McClamrock flatly rejected Kim's claim that "instances of M that are realized by the same physical base must be grouped under one kind". It is a consequence of token materialism that a complete specification of the causal powers of a mental kind at a certain time will be a complete specification of the causal powers of the physical state which implements it. But Kim's assertion only follows if we assume that the only specification of causal kinds can be in terms of causal powers of tokens. McClamrock suggested understanding higher-level causal powers as simply more general and abstract characterizations of the lower-level causal powers implemented in the physical structure of a system. There are many varieties of causal taxonomy classifying things according to various kinds of causal powers they possess. For example, a taxonomy of orbiting bodies may specify the causal powers of objects in terms of mass, position and velocity – abstracting from the body's chemical composition, geology or microbiotic agglomerations. Such an abstract and incomplete characterization of the causal powers of a system makes it possible to group together physically type-distinct instances of the higher-level kind (in this case, planets, stars and other orbiting bodies).

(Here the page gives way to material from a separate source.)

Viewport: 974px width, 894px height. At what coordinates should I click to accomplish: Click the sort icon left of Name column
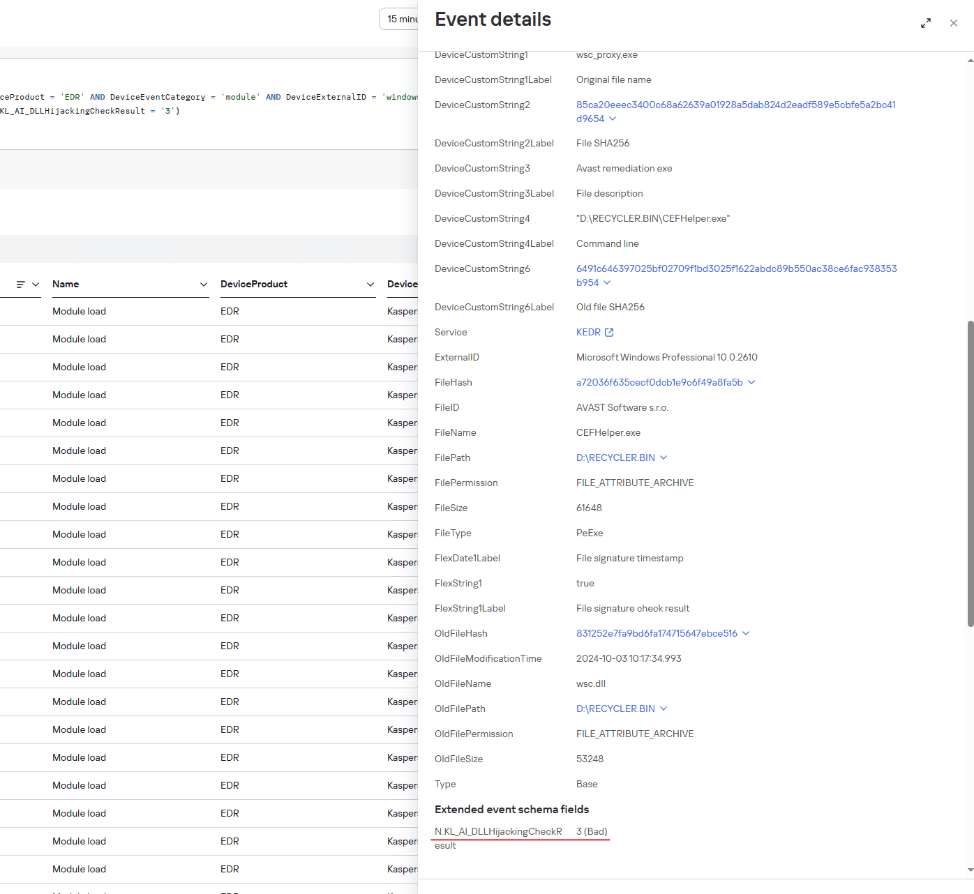[x=21, y=284]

Moreover, taxonomies in computer science are typically characterized by such abstractions. What is of interest at the level of information processing are such things as registers and microprogramming operations, not the causal powers of the material structure of semiconductors.

==Works==
- "Holism without tears: Local and global effects in cognitive processes", Philosophy of Science. 1989.
- "Marr's three levels: A re-evaluation", Minds and Machines. 1991.
- "Irreducibility and subjectivity", Philosophical Studies. 1992.
- "Emergence unscathed: Kim on multiple realizability and causal types", Electronic Journal of Analytic Philosophy. 1992.
- "Methodological individualism considered as a constitutive principle of scientific inquiry", Philosophical Psychology. 1992.
- "Functional analysis and etiology", Erkenntnis. 1993.
- (with Bonnie Steinbock), "When is birth unfair to the child?", in Hastings Center Report. 1994.
- Existential Cognition: Computational Minds in the World. University of Chicago Press. 1995.
- "Screening off and the levels of selection", Erkenntnis. 1996.
- "Modularity", in The Encyclopedia of Cognitive Science. 2003.